Row 2, by contrast, makes no mention of a final certificate; rather, it states that the homesteader’s claim was “Canceled” on 13 January 1879. Rows 3 and 4 also record the cancellation of the claim. The reason for cancellation is not supplied, leaving readers to wonder whether the homesteader failed to meet the requirements or simply decided not to pursue the claim to the very end.
Whatever the explanation for the canceled claims, we now know why the tract book records for section 12 of Farmers Valley Precinct listed claims totaling 1,040 acres: some original claims were canceled, and others were then made when that land came back on the market, so to speak.
Now that we have solved that minor mystery, we are ready to look more closely at the homestead claims relevant to our family.
The figure above focuses on the first six entries on the left-hand page for section 12 in Farmers Valley. The first thing to notice is that the entries in rows 2–4 are crossed out; that is because these claims were canceled. That does not mean that we can ignore them, only that we know that these claims did not lead to land ownership.
These entries have their own pattern and system of abbreviation that takes a bit to figure out. Each one begins with the word “Home,” then follows with a precise but abbreviated description of the parcel. For example, the top row in the image above has an N with a superscripted 2 next to it, then NE with a superscripted 4 next to it, which means the north half of the northeast quarter (of section 12). If you look down to row 5, Peter D’s row, you will see an S with the superscripted 2 and an NE with a superscripted 4: the south half of the northeast quarter.
Why is this information important? If you recall, the Farmers Valley plat map in the previous post (here) showed that Peter D owned the entire northeast quarter of section 12. Now we know a little of the history of how he acquired that land. The north half of that quarter was homesteaded by someone else and later purchased by Peter D; the south half of that quarter was homestead by Peter D himself. We will come back to that “someone else” and how Peter came to possess the north half of the quarter in a subsequent post.

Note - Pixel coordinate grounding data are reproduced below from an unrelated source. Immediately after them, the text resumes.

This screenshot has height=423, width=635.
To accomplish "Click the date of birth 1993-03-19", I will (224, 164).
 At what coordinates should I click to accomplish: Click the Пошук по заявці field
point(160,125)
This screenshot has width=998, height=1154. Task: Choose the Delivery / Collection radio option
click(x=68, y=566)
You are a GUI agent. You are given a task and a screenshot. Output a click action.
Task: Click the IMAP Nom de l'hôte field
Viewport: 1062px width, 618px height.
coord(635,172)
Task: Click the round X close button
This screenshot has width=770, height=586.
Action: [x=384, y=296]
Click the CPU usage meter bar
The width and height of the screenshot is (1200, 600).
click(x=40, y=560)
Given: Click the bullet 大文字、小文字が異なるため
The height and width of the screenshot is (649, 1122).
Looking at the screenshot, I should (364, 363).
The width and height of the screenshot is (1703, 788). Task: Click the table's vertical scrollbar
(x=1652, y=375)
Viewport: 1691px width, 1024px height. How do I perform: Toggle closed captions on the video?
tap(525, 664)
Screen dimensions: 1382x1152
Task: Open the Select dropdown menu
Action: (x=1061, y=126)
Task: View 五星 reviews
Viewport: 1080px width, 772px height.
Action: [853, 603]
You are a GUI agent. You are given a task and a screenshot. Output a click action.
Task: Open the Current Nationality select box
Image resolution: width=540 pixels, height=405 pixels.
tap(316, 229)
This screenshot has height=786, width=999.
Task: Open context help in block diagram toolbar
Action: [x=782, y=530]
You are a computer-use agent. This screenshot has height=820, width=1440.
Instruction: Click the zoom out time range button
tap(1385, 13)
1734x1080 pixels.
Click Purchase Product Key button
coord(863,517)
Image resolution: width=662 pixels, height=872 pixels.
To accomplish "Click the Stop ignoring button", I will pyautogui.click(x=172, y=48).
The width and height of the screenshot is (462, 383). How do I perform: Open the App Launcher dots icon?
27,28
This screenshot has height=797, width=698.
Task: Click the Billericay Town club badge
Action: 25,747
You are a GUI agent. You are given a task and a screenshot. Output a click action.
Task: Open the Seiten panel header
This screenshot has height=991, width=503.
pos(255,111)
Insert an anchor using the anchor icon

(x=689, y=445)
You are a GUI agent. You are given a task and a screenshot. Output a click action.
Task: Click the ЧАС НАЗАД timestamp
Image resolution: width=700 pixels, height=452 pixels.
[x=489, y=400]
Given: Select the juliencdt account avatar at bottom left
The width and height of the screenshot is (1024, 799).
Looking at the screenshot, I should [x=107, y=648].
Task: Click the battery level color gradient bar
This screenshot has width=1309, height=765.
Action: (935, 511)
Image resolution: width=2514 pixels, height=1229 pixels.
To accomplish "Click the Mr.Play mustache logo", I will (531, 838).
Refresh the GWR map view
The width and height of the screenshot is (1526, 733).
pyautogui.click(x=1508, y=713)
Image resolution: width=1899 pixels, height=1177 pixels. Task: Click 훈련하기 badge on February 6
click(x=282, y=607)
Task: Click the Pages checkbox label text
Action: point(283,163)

For now, this page has more secrets to reveal. If you look closely at the three crossed-out entries, you will see that the first one has S\2 NE\4, while the second and third have the same S+2 and NE+4 that we saw with Peter D’s entry. What does this mean? Peter D was the fourth person to make a claim for the south half of the northeast quarter of section 12.
The first person to claim this 80-acre parcel, Abraham Sperling (see the top image in this post), made his claim on 23 January 1878 and canceled it less than a year later, on 13 January 1879 (all information from the right-hand page of the tract book). Sperling was followed by Abraham Martens, who made a claim fifteen days after Sperling’s was canceled, on 28 January 1879; his claim was canceled later that year, on 11 September. Eleven days after that, on 22 September, Gerhard Dück (presumably Dyck) claimed the south half of the northeast quarter; his claim was canceled on 9 August 1880—the very same day that Peter D made his claim for the parcel. In other words, Peter was the fourth, not the first, to claim this land through a Homestead Act grant.
One additional (minor) observation about the filing fee. The top image in this post shows that Abraham Sperling, the first claimant of the parcel, paid a $10.00 filing fee; the three subsequent claimants each paid only $5.00. We cannot draw any firm conclusions from this small data set, but it appears that only the first filer of a claim paid the full $10.00 fee; if that claim was canceled, subsequent claims could be filed with a reduced fee of $5.00.
This seems a good place to conclude this post. To recap, thus far we have discovered that the north half of the northeast quarter of section 12 in Farmers Valley Precinct, which Peter D purchased shortly after arriving in the United States, was homesteaded by someone else. Peter D came to own the south half of that quarter via the Homestead Act, but only after three other homestead claims were canceled between January 1878 and August 1880. We will pick up the story at that point in the next post; we have plenty more to explore in the series about Peter D and Sarah’s farm.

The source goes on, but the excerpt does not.